Monday, March 16, 2009

Grieving Winnenden buries its dead

BERLIN, Germany (AFP) - As the burials began in the grieving German town of Winnenden, investigators tried Sunday to piece together the events leading up to 17-year-old Tim Kretschmer shooting 15 people and himself.

With the burial of Kretschmer's first victim -- 16-year-old Nicole -- came intensified debate over gun control in Germany, with Chancellor Angela Merkel calling already for tighter restrictions.


Local officials paid tribute Sunday to the "heroism" of the teachers who were inside the Albertville secondary school when the killer struck, killing eight girls and one boy, mostly with expert shots to the head.

"Although some were already injured, they brought the children to safety, locked doors and kept them quiet," Johannes Schmalzl, the head of the regional government of Stuttgart, told a news conference.


A decision on when to reopen the school -- now massed with flowers and candles to mark the dead -- has not yet been taken, said Wolfgang Schiele, director of schools in Stuttgart. Voluntary classes are available.


But the main question being asked throughout Germany -- why? -- is still unanswered. Why did this apparently normal product of a stable and prosperous home decide to commit cold-blooded mass murder?


After an Internet warning from the killer turned out to be an apparent hoax, authorities are trying to clear up what he did in the run-up to the bloodbath and whether he had been receiving psychological treatment.


Matthias Michel, head of the Weissenhof clinic in Weinsberg, told German television that Kretschmer received psychiatric treatment between April and September last year, but the family's lawyer has repeatedly denied this.


"We are sticking to our line: there was no psychiatric treatment," Achim Baechle told the Bild am Sonntag.


According to the Tagesspiegel, the day before the killing spree was entirely unremarkable for the teenager.


He carried out his studies at his vocational school, where he was training to be a salesman, ordered a pizza for lunch and worked with a colleague on a presentation he was due to give on Thursday, the paper reported.


Kretschmer even played a few hands of poker with some friends in his favourite cafe before driving back to his tiny home village of Leutenbach.

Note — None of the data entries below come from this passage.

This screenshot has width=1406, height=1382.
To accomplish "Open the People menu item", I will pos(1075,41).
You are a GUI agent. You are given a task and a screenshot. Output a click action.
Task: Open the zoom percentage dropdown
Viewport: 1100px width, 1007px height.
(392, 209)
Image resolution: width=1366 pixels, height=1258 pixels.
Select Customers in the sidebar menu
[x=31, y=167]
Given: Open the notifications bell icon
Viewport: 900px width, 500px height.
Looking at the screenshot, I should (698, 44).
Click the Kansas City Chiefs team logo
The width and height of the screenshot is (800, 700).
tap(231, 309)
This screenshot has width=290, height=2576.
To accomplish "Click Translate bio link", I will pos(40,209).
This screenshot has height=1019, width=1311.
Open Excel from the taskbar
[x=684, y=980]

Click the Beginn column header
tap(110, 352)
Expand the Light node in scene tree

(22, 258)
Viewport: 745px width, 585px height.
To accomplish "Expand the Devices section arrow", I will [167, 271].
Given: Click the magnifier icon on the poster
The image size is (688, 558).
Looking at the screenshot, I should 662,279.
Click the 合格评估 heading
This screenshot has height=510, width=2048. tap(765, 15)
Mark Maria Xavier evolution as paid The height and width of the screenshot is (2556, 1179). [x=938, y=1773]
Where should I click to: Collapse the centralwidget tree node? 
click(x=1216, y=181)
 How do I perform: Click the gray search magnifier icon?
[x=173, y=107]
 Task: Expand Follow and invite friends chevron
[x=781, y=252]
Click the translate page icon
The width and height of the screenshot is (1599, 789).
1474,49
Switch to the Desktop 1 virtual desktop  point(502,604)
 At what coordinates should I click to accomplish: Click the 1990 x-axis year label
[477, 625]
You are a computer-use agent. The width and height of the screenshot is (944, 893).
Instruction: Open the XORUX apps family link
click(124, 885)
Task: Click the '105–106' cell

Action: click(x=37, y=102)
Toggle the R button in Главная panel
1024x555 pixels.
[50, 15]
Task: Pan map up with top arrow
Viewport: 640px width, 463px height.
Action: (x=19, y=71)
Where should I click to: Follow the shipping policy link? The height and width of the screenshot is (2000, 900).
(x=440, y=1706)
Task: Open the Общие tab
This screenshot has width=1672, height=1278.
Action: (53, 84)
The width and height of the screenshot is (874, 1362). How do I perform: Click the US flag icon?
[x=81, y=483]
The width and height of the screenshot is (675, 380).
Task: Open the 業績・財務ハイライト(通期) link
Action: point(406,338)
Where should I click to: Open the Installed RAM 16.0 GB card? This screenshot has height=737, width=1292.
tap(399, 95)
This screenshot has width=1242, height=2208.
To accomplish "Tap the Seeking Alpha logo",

The evening before the bloodbath, however, he spent over two hours playing "Far Cry 2," a violent shooting game, the type of which he played regularly, according to news magazine Spiegel.
Less than 12 hours later, he would shoot the first of his 113 shots that would change the small town of Winnenden forever.


Politicians have already begun debating the ramifications of the killings. Merkel said in an interview with public radio Sunday: "We will probably never be able to prevent (another such massacre), but one of the lessons from this horrible event is to be vigilant."


"The possession of weapons and munitions is a subject that we must strongly pay attention to -- it must be controlled, rules must be applied," she said, evoking also the possibility of having "spot checks" of weapons.


According to an Emnid poll for the Bild am Sonntag, 78 percent of Germans want a ban on guns in private homes and 41 percent want people to be searched before entering a school.


Eight percent of those polled said they knew someone they believed capable of such an atrocity.
But while politicians and leaders concentrate on the consequences, the citizens of Winnenden were still coming to terms with their grief, helped by an army of counsellors from all over Germany.
A memorial service for the dead is planned for next Saturday.


"We cannot heal the wounds of those who were affected but we can perhaps treat the scars," said Johannes Fuchs, a local official.